Friday, February 18, 2011

Emily Ever After

Because this book seems overall to be a good-faith (pun intended) effort on the part of its two authors, Anne Dayton and May Vanderbilt, I'm a bit sorry that it left me so utterly indifferent. The story, of Christian Emily's experiences trying to work in publishing in big bad amoral New York, is the sort of thing that might, and clearly did, make some agent and publisher say, "Well, that's kind of fresh, let's go with it." (Of course, since both authors work for a publishing house, it would be disingenuous to suppose that they faced the same type of barriers to their literary ambitions as the average chick lit novelists.)

Unfortunately, that's where the freshness ends. I'd like to go all reviewerly at this point and maunder about the novel's subtext, but there's nothing subtextual, subtle, or otherwise sub- about this book. Practicing Christians have a stronger attachment to traditional moral values than the average hard-drinking gold-digging New York socialite, according to Dayton and Vanderbilt. Okay. The rest of the book's messages are on about the same level of groundbreaking novelty.

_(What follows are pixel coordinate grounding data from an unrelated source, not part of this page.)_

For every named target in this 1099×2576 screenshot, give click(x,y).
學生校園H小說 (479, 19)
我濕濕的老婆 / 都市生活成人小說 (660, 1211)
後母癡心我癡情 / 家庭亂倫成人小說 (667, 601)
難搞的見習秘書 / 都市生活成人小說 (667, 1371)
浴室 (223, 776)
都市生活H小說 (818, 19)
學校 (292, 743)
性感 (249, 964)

Equally new and exciting are the characterizations, which vary from one-dimensional to dull, depending on the number of lines of dialogue a character gets. The only character who sparked a moment's interest was Emily's boss, who shows up at work on Halloween in a full Darth Vader costume and persists in speaking in movie quotes all day. I'd have liked him for that if he wasn't such a platitude-spewing tool the rest of the time, and also the vehicle for one of the book's several yawn-inducing plot twists.

My greatest disappointment with the novel, though, was Emily's background. She's a conservative Christian from southern California, an exemplar of a real group that's rarely depicted in contemporary fiction; I was born and raised in southern California, I was homeschooled, several of my close family members attend church regularly, and I grew up with kids who, like Emily, were the children of hippies-cum-Christians. In other words, I know of what the authors speak. But it's clear that the authors don't, because the Emily they depict is so utterly lacking in the type of socialization that anyone, and I do mean anyone, would get growing up in SoCal. My conservative, Christian, high-school-aged sister has a subscription to Vogue - this in a household without TV, video games, cursing, or permitted dating - and this, along with many other anecdotes I could offer, makes it seem ludicrously unlikely that Emily would have thought khakis and a pink sweater with black Oxfords would be a hip bar-going outfit, as she does near the beginning of the book.

In other words, the main character is a poorly-drawn cliche who reflects little of the real culture from which she was supposedly drawn. Now, if Emily had shown up at the bar in a Darth Vader costume, this would have been a much cooler book.

I would give this book two stars, except that it's written in the present tense. One star.